Das Problem ist, dass die üblichen Timelags in der Geldpolitik (also Verzögerungseffekte) dazu führen können, dass sich Zinsanpassungen in der Realwirtschaft erst nach 6–9 Monaten niederschlagen, also ihre Wirkung erst deutlich später vollständig entfalten, so dass dann beispielsweise verschuldete Unternehmen vermehrt in finanzielle Schwierigkeiten geraten.
** Die Ursachen für den weiteren Inflationsanstieg in der Eurozone: Speziell in Europa haben wir es mit einer importierten Inflation zu tun, die, so Prof. Hans-Werner Sinn, ehemaliger Präsident des Münchner Ifo-Instituts, auf die zögerliche Zinspolitik der EZB zurückzuführen ist.
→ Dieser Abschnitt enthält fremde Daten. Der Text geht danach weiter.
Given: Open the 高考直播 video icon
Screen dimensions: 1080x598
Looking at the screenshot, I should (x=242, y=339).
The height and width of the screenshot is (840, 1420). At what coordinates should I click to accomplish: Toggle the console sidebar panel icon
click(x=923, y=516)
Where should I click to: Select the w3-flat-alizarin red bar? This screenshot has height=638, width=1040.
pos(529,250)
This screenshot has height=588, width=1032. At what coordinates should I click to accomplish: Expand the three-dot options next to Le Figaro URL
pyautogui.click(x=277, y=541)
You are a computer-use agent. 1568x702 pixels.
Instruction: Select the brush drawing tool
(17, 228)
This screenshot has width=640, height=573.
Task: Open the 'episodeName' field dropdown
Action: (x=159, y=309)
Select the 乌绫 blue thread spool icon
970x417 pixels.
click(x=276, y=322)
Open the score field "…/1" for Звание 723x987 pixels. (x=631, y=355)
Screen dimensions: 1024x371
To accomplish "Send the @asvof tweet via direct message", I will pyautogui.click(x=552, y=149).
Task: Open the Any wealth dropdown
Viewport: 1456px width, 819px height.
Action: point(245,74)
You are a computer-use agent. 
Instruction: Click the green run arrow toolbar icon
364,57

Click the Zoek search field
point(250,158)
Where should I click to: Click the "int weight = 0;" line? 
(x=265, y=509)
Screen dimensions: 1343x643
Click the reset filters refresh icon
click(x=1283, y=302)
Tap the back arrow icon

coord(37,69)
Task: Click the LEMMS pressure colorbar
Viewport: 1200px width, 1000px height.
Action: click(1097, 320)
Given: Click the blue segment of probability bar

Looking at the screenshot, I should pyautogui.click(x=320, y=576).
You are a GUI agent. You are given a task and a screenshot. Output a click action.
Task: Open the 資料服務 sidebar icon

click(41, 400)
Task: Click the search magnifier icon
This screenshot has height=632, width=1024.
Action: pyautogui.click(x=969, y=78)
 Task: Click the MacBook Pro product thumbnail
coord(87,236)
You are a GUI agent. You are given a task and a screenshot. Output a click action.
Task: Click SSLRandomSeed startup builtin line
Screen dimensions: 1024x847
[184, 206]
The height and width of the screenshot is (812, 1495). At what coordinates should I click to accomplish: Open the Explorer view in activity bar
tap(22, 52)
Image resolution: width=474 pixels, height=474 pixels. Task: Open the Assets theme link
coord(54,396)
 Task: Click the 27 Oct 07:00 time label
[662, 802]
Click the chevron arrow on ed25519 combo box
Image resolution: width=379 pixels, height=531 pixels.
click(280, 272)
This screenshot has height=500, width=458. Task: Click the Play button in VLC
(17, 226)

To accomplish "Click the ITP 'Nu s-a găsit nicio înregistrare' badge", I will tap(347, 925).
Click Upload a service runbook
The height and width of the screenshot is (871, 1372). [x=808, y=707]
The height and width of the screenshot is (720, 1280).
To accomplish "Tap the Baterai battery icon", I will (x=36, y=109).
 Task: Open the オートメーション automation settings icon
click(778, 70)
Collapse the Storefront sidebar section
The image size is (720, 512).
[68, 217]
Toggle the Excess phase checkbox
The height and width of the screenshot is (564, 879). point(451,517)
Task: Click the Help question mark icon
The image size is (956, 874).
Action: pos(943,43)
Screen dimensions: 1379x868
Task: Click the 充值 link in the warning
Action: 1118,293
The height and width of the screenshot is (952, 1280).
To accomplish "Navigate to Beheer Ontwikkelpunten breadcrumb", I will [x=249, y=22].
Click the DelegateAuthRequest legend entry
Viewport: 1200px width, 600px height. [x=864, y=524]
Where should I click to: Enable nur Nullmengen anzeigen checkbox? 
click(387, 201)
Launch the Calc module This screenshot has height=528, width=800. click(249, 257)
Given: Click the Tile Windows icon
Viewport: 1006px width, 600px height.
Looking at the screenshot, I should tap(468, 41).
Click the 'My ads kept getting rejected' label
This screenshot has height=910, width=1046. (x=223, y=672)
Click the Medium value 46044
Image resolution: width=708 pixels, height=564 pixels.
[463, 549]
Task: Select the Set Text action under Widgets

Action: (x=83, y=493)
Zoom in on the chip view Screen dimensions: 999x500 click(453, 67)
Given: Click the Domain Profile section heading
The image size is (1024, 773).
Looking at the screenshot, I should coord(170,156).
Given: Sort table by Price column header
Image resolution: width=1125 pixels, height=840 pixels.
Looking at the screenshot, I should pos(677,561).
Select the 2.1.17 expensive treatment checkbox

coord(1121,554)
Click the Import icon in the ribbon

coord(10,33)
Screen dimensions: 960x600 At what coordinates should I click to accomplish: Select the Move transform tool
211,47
Während sich die Volkswirte der US-Notenbank Fed bereits am 16.06.2021 mehrheitlich für substanzielle Zinsschritte aussprachen, verfolgte die EZB noch Anfang 2022 eine expansive Geldpolitik und entschloss sich erst im Sommer 2022 zu einem zögerlichen Kurswechsel, der nur wenig an der Zinslücke zwischen dem Dollarraum und dem Euroraum änderte und die Kapitalflucht vom Euro in den USD nicht stoppen konnte. Insbesondere die europäischen Zentralbanken hatten das Inflationsproblem unterschätzt und zu wenig im Kampf gegen die Inflation unternommen. Die Kapitalflucht erfuhr einen neuen Schub, als die US-amerikanische FED bereits im Juni 2022 in einer Vorankündigung mitteilte, dass sie eine Zinswende einleite werde. Seit Anfang November 2022 hat sich der Trend zur Aufwertung des Dollars gegenüber dem Euro, der sich seit Anfang Juni 2022 aus der Differenz zwischen amerikanischen und europäischen Leitzinsen ergab, jedoch umgedreht: Mittlerweile hat der Euro gegenüber dem US-Dollar wieder um ca. 9 % aufgewertet (Stand 08.02.2023). Ob sich dieser Trend verfestigen wird, ist ungewiss.
Disclaimer: Wir geben hier grundsätzlich keine gerichtsfesten Prognosen ab. Niemand kann zuverlässig prognostizieren, wie hoch die Inflation in Zukunft tatsächlich sein wird.